Our service coordinators help seniors access SNAP, Meals on Wheels, and other nutrition supports.
ANCHORWorks connects residents to employment, job training, and financial counseling.
Our partnerships with local nonprofits and food banks help fill emergency gaps when federal benefits falter.
Our supportive housing communities provide stability, dignity, and hope.
Bringing Food Directly to Residents: Mobile Food Pantries
One of the most powerful tools in the fight against hunger is also one of the simplest: bringing food directly to where people live.
Across several ANCHOR communities, we have begun to host mobile food pantries. These pop-up distribution sites come directly onto our properties to help eliminate some of the biggest barriers our residents face:
Transportation. Many seniors and residents with disabilities cannot easily travel to food pantry locations.
Scheduling. Residents with multiple jobs or caregiving responsibilities benefit from on-site, flexible distribution times.
Cost. By reducing travel expenses and providing free, fresh groceries, mobile pantries reduce financial strain.
Stigma. On-site distribution reduces the visibility and stress of seeking help in public settings.
At some ANCHOR communities, residents receive shelf-stable groceries, hygiene items, and holiday staples. For many households, this service fills a critical gap in nutrition access between monthly SNAP cycles.
Mobile food pantries demonstrate what effective, community-centered solutions look like: meeting people where they are, investing in dignity, and recognizing that access to food and stable housing must go hand in hand.
How You Can Help
National Hunger & Homelessness Awareness Week is a time to do more than observe. It is a chance to act. You can:
Support local food banks and mobile pantry programs – including ours!

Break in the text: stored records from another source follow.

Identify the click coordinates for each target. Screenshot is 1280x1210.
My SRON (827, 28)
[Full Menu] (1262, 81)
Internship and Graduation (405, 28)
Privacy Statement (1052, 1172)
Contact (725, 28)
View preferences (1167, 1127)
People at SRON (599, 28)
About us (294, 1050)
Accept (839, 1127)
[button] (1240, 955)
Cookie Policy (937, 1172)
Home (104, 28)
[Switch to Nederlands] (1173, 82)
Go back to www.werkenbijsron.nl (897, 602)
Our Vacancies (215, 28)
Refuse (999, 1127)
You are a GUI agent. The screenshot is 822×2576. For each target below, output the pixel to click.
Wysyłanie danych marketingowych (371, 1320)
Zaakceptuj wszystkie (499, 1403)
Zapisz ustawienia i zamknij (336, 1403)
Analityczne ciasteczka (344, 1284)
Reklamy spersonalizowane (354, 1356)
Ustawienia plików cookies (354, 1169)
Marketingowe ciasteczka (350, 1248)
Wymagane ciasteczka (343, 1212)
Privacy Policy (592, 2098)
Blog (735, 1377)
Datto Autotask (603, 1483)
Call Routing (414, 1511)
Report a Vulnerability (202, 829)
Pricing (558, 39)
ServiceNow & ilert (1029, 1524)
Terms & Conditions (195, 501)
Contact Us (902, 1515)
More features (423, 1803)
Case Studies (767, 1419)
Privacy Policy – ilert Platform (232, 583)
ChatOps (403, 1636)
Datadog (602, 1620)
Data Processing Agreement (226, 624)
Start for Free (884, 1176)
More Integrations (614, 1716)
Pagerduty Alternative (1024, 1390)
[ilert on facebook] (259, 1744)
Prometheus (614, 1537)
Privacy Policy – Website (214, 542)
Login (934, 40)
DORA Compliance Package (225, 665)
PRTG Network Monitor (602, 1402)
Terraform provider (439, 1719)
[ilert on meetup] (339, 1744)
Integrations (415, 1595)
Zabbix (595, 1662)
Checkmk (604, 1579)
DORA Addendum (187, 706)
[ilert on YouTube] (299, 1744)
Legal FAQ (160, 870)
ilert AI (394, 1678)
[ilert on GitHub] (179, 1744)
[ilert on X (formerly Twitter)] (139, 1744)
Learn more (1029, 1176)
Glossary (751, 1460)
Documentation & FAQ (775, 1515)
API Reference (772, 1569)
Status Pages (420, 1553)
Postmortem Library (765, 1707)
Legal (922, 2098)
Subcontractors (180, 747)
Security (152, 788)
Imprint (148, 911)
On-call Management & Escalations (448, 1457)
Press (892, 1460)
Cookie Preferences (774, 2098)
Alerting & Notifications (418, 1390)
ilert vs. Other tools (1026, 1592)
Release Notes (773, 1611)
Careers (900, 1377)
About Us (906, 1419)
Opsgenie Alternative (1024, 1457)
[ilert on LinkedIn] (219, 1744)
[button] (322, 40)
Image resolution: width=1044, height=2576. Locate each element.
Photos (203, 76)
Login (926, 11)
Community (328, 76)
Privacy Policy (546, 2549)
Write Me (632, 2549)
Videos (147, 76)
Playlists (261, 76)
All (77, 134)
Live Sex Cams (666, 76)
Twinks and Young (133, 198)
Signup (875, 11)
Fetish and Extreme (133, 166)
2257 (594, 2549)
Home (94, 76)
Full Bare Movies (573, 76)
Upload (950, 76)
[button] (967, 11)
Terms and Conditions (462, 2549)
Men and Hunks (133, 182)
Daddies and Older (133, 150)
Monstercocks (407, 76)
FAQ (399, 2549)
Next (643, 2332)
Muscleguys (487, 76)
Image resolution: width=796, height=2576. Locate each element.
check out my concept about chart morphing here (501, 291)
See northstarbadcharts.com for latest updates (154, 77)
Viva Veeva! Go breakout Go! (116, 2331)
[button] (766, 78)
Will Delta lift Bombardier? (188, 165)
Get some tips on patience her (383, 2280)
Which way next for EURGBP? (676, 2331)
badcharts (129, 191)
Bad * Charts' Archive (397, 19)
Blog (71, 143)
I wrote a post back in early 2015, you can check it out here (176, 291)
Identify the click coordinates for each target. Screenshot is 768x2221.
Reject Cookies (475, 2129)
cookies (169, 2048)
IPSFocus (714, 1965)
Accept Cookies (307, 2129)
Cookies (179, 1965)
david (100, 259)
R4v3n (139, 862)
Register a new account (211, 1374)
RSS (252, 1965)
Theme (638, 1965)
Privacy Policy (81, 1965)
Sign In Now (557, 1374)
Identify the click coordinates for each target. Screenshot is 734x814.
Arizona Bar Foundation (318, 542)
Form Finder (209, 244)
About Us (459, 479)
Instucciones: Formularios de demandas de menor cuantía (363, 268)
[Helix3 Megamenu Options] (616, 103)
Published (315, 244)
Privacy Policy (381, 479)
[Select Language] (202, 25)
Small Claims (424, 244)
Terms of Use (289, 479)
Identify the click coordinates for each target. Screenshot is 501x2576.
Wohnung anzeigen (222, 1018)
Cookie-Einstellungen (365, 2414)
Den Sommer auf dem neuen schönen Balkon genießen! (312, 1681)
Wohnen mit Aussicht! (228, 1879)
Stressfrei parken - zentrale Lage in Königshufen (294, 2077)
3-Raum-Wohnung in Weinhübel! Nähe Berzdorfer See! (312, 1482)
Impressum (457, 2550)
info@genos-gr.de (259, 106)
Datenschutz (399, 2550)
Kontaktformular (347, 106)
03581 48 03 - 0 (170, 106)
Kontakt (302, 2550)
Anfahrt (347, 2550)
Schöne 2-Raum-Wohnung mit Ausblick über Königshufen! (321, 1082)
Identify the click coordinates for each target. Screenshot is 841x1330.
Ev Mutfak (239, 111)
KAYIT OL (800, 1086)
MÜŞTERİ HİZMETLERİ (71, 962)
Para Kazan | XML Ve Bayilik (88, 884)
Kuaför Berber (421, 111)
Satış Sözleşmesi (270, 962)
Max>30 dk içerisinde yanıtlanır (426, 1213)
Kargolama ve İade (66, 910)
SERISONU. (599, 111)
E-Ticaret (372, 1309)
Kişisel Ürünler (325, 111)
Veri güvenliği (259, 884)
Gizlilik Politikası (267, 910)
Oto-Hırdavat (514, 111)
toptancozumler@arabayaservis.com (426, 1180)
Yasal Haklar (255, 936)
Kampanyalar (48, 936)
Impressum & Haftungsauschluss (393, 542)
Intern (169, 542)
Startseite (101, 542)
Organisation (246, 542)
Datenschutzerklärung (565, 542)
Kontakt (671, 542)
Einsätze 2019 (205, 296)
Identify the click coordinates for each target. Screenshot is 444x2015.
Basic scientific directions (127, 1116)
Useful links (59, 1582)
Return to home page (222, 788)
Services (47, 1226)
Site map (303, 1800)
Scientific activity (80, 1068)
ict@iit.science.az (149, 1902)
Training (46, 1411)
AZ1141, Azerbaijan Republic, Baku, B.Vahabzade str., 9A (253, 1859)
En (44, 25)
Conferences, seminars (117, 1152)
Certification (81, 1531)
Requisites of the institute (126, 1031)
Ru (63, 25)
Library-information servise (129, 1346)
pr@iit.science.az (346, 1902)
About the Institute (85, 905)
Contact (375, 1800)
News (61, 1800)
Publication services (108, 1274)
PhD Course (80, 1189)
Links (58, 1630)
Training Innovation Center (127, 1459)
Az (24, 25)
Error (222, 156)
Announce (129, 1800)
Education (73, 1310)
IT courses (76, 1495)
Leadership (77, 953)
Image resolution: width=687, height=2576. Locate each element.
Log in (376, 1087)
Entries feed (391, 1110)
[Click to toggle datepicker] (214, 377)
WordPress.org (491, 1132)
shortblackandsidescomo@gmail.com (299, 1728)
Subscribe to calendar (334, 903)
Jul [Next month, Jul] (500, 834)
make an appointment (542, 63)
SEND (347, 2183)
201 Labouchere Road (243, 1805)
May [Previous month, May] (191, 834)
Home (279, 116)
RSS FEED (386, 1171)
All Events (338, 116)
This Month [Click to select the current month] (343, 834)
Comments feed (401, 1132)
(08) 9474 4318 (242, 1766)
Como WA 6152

Advocate for affordable housing, supportive housing, and SNAP protections.
Learn about hunger and homelessness in your community.
Partner with organizations like ANCHOR to support long-term solutions.
Every action matters, especially when so many families are one missed paycheck or one delayed benefit away from crisis.
Our Commitment
As we recognize National Hunger & Homelessness Awareness Week, ANCHOR reaffirms its commitment to building deeply affordable homes, strengthening resident supports, and advocating for systems that keep families safe and nourished.
At ANCHOR, we believe that housing is a human right and the first foundation of health, dignity, and opportunity.